Están encendidas – otra vez – las alarmas por la salvaje agresión de abusos sexuales contra 14 niños en un jardín escolar de Medellín. Y es una cruel y dolorosa paradoja que – también otra vez – este vergonzoso episodio haya ocurrido en dependencias bajo el amparo y supervisión directa de la Alcaldía de esa ciudad y del Instituto Colombiano de Bienestar Familiar (ICBF).

No estamos echándoles la culpa al ICBF ni a la Alcaldía de Medellín, pero es frecuente la  ocurrencia de estos lamentables hechos en todas las regiones del país, lo que indica que algo muy grave está fallando y es necesario diseñar y aplicar los correctivos pertinentes para que ojalá no se vuelvan a repetir.
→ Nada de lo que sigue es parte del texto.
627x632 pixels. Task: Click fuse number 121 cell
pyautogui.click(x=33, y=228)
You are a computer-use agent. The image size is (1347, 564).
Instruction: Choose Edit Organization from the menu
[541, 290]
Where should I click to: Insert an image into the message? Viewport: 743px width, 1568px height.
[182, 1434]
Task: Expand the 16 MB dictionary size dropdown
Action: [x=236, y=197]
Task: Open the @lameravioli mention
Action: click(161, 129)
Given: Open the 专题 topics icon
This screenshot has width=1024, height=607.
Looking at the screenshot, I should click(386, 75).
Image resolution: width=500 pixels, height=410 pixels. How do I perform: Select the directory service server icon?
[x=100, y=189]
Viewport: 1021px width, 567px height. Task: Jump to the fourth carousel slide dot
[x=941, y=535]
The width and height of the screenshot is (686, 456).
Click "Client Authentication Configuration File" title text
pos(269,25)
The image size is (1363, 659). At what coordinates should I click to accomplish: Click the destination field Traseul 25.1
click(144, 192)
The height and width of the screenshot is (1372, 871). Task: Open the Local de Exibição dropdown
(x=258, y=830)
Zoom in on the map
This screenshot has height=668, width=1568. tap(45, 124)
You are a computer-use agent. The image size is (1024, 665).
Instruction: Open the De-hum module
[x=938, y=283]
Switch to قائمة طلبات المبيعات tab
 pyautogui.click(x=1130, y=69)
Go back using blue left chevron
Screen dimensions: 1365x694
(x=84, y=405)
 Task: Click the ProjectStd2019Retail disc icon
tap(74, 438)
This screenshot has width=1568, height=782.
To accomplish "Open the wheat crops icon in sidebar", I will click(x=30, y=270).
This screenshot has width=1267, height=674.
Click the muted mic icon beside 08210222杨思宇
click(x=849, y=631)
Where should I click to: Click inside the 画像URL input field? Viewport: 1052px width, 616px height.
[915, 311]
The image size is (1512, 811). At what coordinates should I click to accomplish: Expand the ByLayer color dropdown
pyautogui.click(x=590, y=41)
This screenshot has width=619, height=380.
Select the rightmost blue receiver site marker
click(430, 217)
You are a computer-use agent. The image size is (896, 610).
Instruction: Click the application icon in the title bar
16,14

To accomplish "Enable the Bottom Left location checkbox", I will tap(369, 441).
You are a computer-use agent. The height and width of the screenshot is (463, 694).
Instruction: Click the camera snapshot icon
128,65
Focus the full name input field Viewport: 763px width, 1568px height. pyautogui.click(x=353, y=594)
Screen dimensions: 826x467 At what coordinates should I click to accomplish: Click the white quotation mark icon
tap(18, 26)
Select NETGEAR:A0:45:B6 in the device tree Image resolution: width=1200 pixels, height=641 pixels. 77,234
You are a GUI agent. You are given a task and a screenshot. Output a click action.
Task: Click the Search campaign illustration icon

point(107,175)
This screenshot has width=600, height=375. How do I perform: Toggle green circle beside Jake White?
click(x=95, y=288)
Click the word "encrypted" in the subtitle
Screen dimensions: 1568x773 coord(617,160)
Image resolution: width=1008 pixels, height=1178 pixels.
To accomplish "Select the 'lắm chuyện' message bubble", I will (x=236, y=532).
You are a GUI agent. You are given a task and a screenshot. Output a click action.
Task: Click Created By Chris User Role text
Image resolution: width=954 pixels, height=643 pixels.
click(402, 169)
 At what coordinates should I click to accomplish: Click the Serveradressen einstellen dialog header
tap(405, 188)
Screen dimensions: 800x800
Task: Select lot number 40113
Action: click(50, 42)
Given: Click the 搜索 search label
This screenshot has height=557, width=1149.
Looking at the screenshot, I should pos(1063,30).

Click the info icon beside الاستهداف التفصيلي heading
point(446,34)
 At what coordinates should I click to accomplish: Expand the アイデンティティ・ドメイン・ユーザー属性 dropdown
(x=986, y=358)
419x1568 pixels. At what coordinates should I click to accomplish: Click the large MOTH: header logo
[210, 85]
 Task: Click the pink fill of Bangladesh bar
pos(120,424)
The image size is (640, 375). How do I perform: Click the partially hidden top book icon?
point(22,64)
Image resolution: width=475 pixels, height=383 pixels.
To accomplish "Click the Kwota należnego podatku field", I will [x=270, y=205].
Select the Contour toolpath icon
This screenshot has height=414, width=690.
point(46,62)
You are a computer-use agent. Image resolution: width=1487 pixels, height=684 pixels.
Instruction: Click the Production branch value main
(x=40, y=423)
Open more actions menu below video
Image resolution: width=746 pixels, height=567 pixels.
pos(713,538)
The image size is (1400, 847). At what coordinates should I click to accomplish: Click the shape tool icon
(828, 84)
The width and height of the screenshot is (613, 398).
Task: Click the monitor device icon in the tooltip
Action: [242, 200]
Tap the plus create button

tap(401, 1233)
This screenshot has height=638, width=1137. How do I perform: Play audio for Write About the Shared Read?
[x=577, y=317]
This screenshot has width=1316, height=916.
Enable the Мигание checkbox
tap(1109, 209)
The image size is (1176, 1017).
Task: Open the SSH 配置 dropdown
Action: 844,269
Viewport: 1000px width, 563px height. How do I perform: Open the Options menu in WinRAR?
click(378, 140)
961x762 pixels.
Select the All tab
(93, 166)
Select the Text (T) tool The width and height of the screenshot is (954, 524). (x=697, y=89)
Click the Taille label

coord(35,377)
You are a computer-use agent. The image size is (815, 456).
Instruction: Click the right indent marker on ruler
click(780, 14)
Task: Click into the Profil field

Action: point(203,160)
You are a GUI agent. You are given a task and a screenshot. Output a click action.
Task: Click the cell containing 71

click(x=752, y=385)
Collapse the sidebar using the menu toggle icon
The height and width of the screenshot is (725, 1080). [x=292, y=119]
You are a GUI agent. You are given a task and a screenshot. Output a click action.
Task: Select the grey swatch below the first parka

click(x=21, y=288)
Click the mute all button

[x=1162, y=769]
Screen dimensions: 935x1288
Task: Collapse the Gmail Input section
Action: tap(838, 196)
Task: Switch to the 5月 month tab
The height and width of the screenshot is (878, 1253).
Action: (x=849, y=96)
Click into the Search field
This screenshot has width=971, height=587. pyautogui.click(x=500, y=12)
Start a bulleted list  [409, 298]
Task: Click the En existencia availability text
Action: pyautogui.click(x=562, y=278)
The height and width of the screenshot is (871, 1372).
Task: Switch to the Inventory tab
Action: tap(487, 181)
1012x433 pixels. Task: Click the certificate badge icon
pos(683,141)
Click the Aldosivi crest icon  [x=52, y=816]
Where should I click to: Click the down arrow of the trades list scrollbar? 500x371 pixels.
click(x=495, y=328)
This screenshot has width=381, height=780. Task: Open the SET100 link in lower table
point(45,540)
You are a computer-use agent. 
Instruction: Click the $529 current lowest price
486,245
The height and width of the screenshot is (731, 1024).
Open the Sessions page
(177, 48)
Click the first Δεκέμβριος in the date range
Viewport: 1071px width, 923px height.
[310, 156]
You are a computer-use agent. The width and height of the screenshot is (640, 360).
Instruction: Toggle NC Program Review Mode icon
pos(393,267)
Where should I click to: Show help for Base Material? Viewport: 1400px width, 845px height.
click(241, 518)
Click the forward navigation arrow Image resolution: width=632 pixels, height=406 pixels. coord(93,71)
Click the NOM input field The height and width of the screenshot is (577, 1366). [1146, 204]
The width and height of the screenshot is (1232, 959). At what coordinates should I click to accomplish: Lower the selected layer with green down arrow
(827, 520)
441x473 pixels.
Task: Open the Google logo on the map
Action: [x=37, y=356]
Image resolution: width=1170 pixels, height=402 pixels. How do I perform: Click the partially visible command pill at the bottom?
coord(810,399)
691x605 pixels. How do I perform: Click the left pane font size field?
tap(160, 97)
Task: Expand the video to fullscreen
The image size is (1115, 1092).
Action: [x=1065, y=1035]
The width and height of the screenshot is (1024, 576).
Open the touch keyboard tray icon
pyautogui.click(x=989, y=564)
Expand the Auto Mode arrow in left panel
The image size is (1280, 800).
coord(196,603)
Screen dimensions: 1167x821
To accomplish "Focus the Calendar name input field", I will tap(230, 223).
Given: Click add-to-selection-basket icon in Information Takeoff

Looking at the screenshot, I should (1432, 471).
Según estadísticas oficiales, en Colombia hay 16 millones de niños, niñas y adolescentes, cuyos derechos son vulnerados o desconocidos en forma permanente y humillante. Son sujetos de derecho con dos elementos adicionales: esos derechos prevalecen sobre los demás y la familia, y el Estado y la sociedad tienen la responsabilidad de garantizarlos, protegerlos y hacerlos respetar.

Hace 30 años fueron consagrados en nuestra Constitución y desde entonces Colombia ha suscrito los tratados y convenios internacionales sobre la materia. Se han hecho esfuerzos y se ha venido trabajando en procura de una mejor situación para nuestros niños y adolescentes, pero no ha sido suficiente. En el balance de la Constitución de 1991, el país no ha cumplido cabalmente todas sus obligaciones y compromisos con nuestra niñez, y son muchos los retos pendientes que se tienen al respecto.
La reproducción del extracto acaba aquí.